Overall, however it seems likely that the average levels of air pollution and then the influence on the weathering would be less inside than outside the shelter. The shelters would, nonetheless, probably give less protection against air pollution weathering on warm, humid and windy summer days, when air pollution ventilated into the shelter readily reacts on the stone surfaces. The air pollution weathering would probably be at its maximum on such humid summer days and on humid winter days at locations with elevated outdoor concentrations of nitrogen dioxide (NO₂). The Tarxien temple site, which is located close to Valletta and itself is an urban area, would probably be more affected by anthropogenic air pollution than temple sites in rural locations. For a better assessment, by Eqs. (1, 2), it would be necessary to do simultaneous annual measurements of air pollution, temperature and relative humidity, both inside and outside a shelter. These measurements are being planned.

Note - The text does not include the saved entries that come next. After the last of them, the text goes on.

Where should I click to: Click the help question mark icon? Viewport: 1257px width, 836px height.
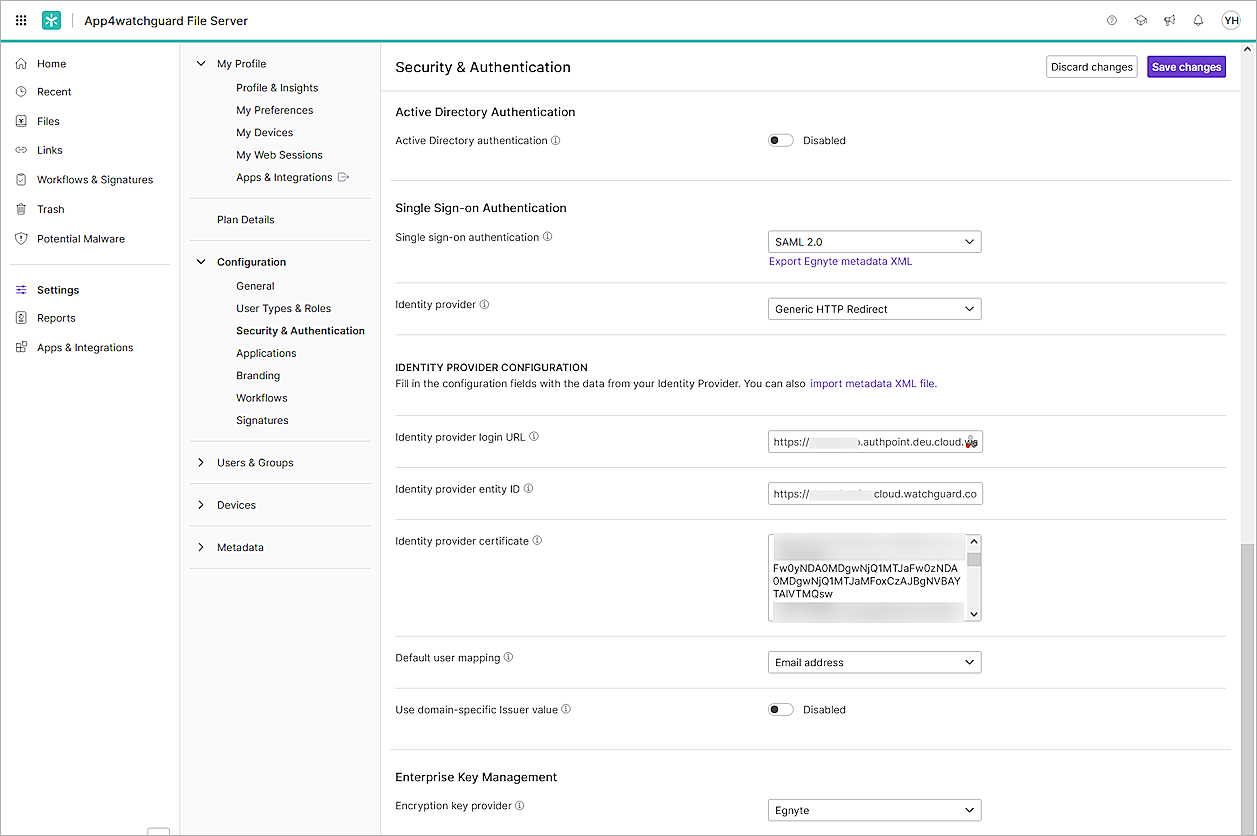1112,20
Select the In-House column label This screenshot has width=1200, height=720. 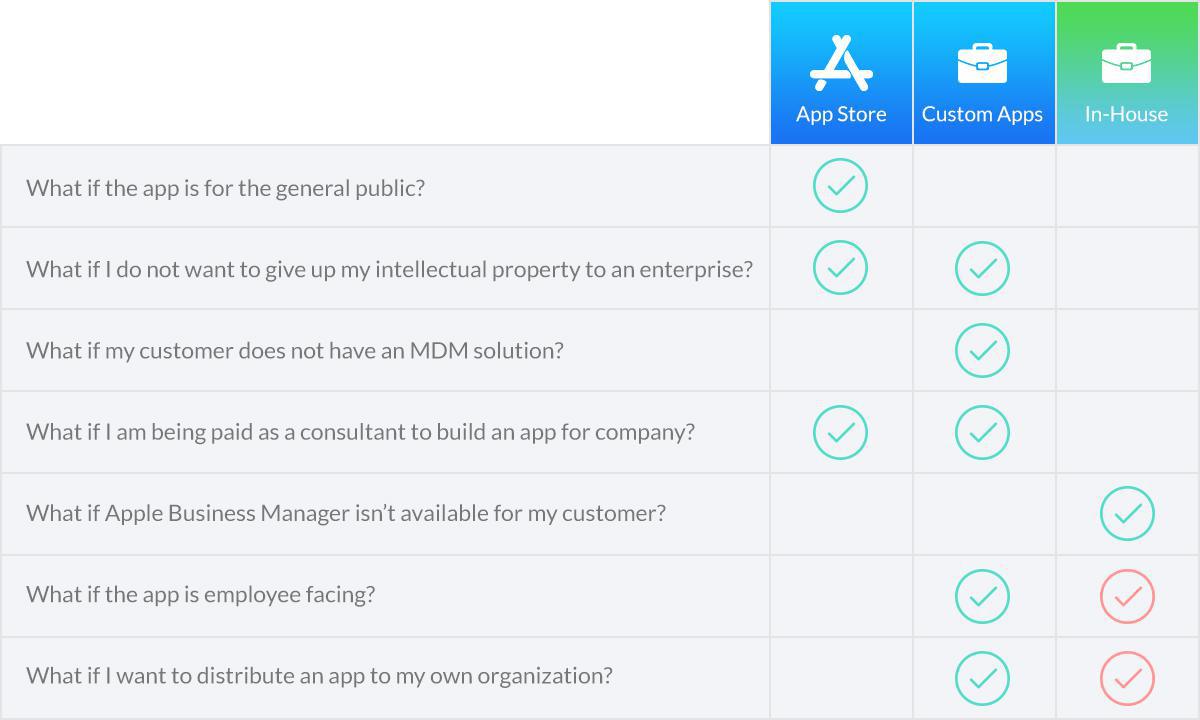1126,114
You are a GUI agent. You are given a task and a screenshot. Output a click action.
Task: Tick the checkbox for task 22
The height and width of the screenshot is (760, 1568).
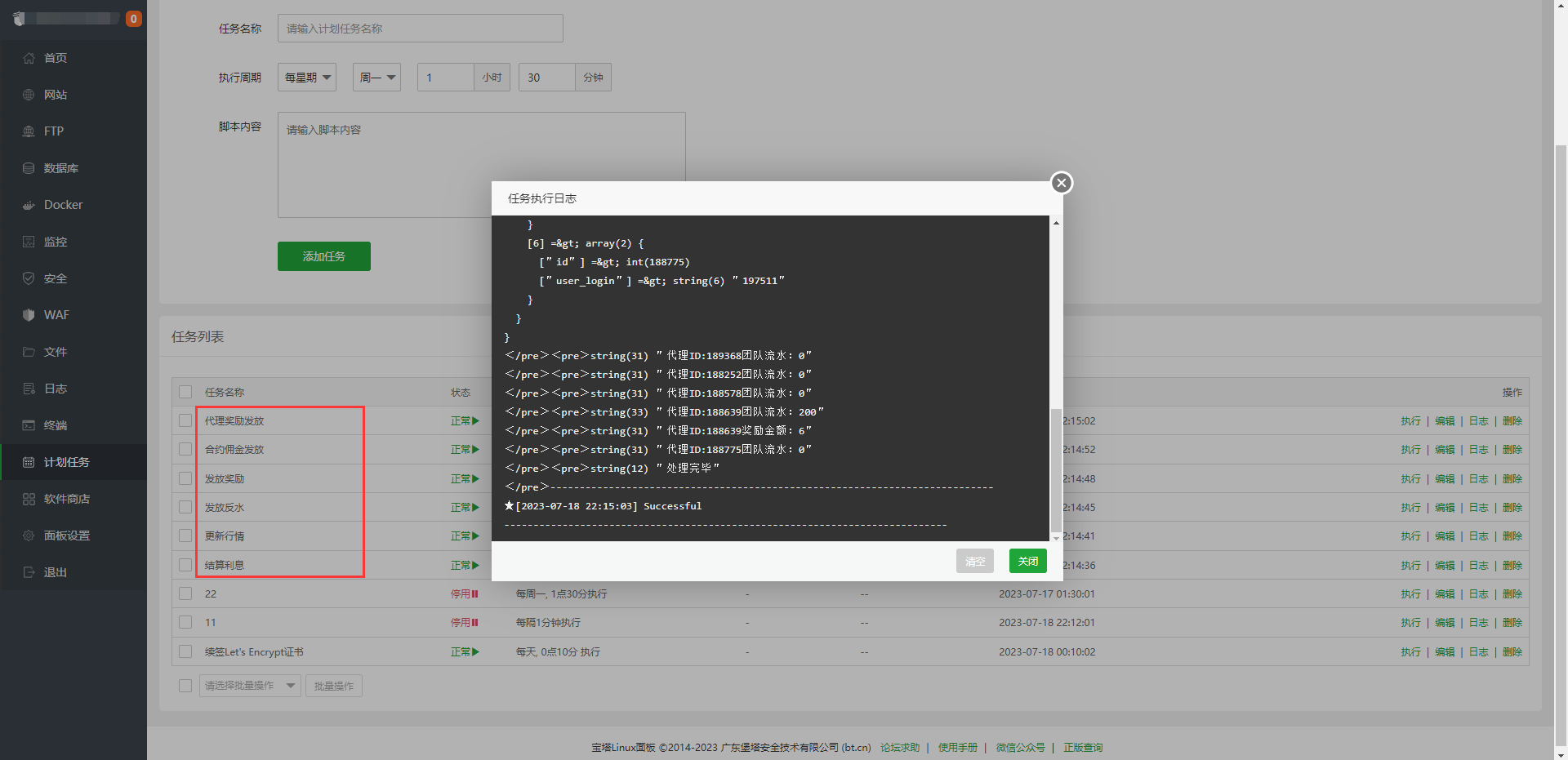coord(185,593)
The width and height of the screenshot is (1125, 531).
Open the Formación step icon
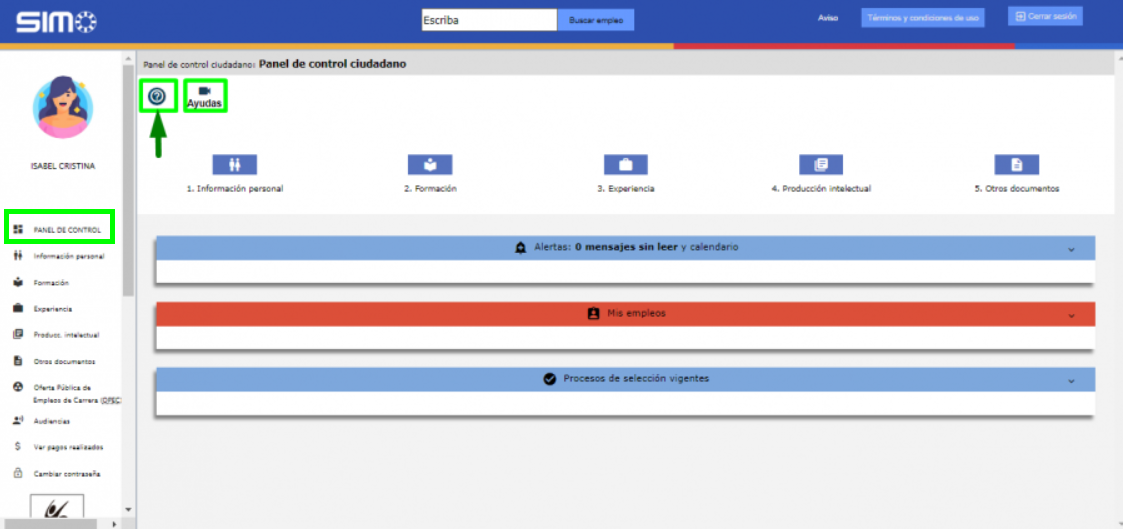click(430, 165)
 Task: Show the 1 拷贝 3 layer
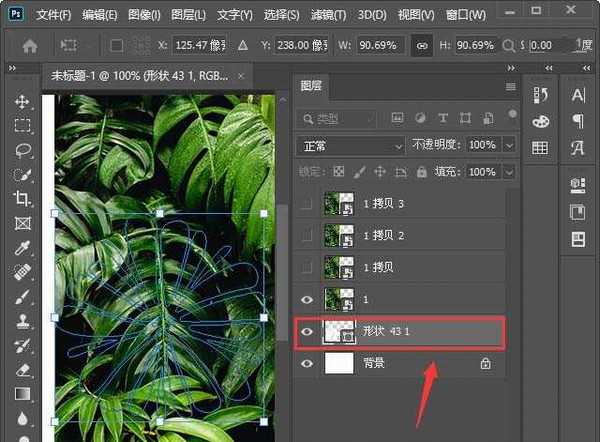tap(307, 204)

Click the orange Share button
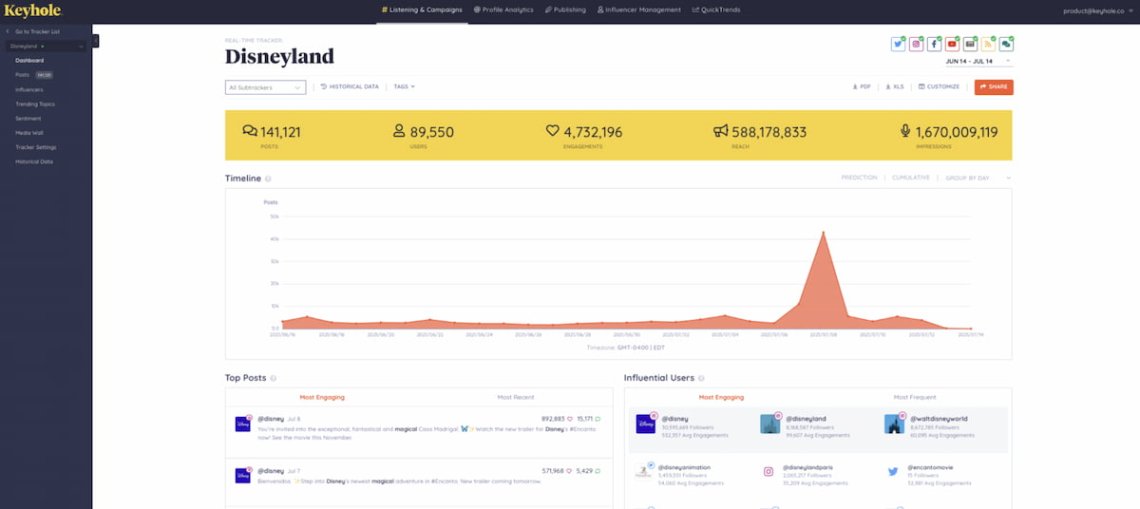click(993, 87)
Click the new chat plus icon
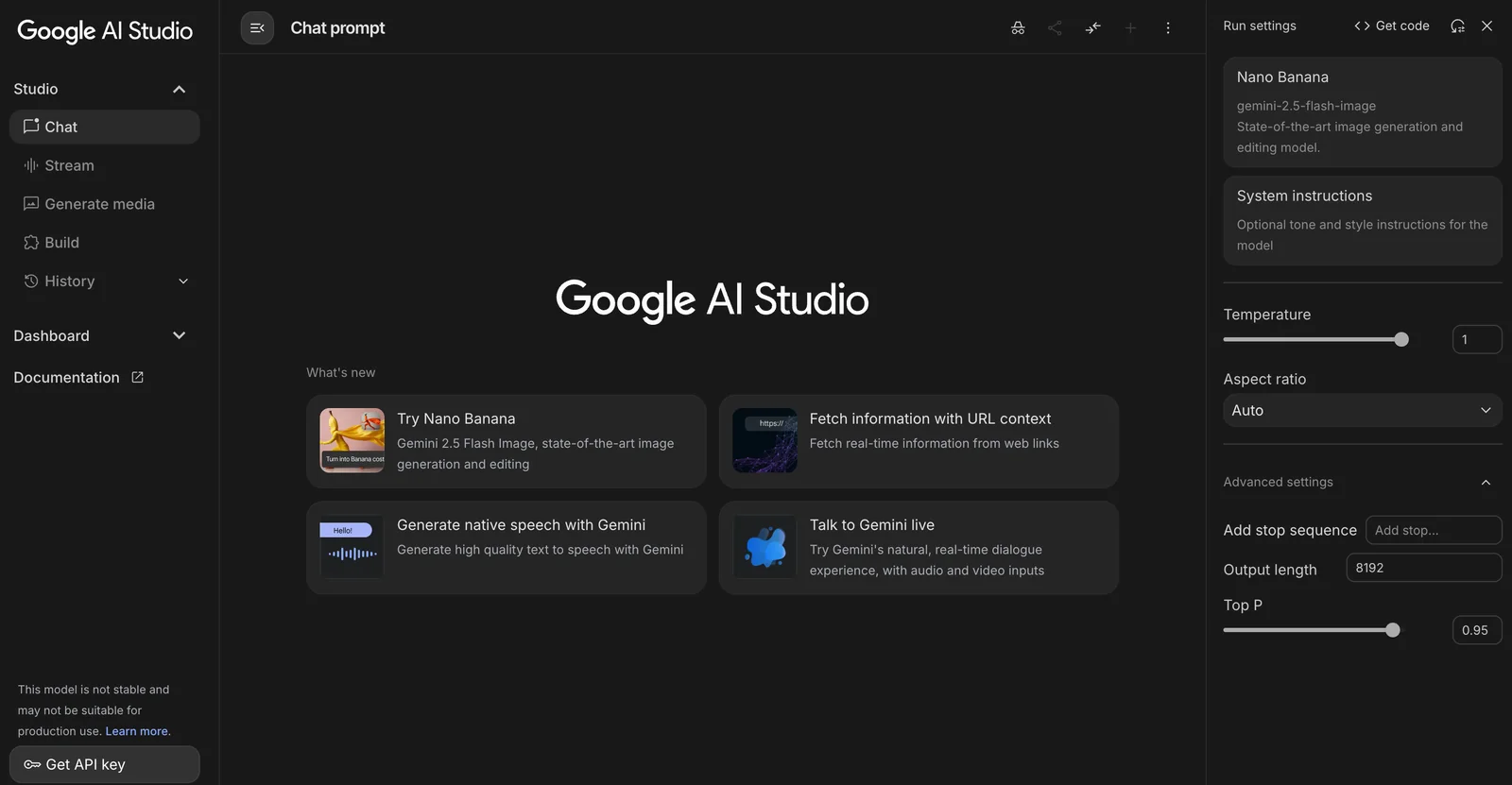The width and height of the screenshot is (1512, 785). [1130, 28]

The relative humidity is clearly a critical factor for initial limestone weathering, as it is, in addition to other influences like condensation, wetting and drying, a determining factor for salt crystallization cycles and for the general influence of air pollution (Fig. 4). The weathering effects of the salt and pollutants would depend on their presence on the stone surfaces and in the stones. Galea et al. (2015) measured the concentration of water-soluble ions in dust deposited on the exposed and sheltered temple of Ħaġar Qim. The results showed less chloride deposition on sheltered than exposed areas, probably due to deposition on the shelter fabric. Cabello-Briones and Viles (2016) also stated that a greater measured first year weight loss inside than outside the shelter may be due to the added weight of deposited salts on the stones outside of the shelter. Dry deposited pollutants and salt accumulating on surfaces, inside and out, would vary with varying environmental conditions. This includes the wind conditions and is currently under evaluation in a separate research project. It should also be noted that salt crystallization and transport processes proceed in very complex ways (Cassar et al. 2018). This too forms part of a current research project probing the mechanisms of damage on the limestone megaliths.

Based on the literature, it is difficult to determine whether the greater first year weight loss observed inside compared to outside the shelter at Ħaġar Qim by Cabello Briones and Viles (2017), is due to changes in humidity cycling inside the shelter, changes in salt crystallization-dissolution cycles, and/or other impacts on the stones, such as possibly surface oxidation and more salt aerosol deposition outside. Cabello-Briones and Viles (2017) state that a longer set of exposure trials would be needed to provide information on salt content and a definitive assessment of the impacts of the shelters on limestone deterioration. This assessment is currently underway, and the gathering of more pollution data inside and outside the shelters is also planned. The evaluation of the data for air pollution and its influence on the weathering does not change the hypothesis that differences in weathering inside as compared to outside the shelters are today probably mainly explained by the influences of climate (precipitation, wind, RH and T), salt aerosol, and possibly light, rather than anthropogenic air pollution. The levels and fluctuations of relative humidity (RH) inside the shelter are critical for the weathering of the limestones as these determine both the salt crystallization events and pollution influences.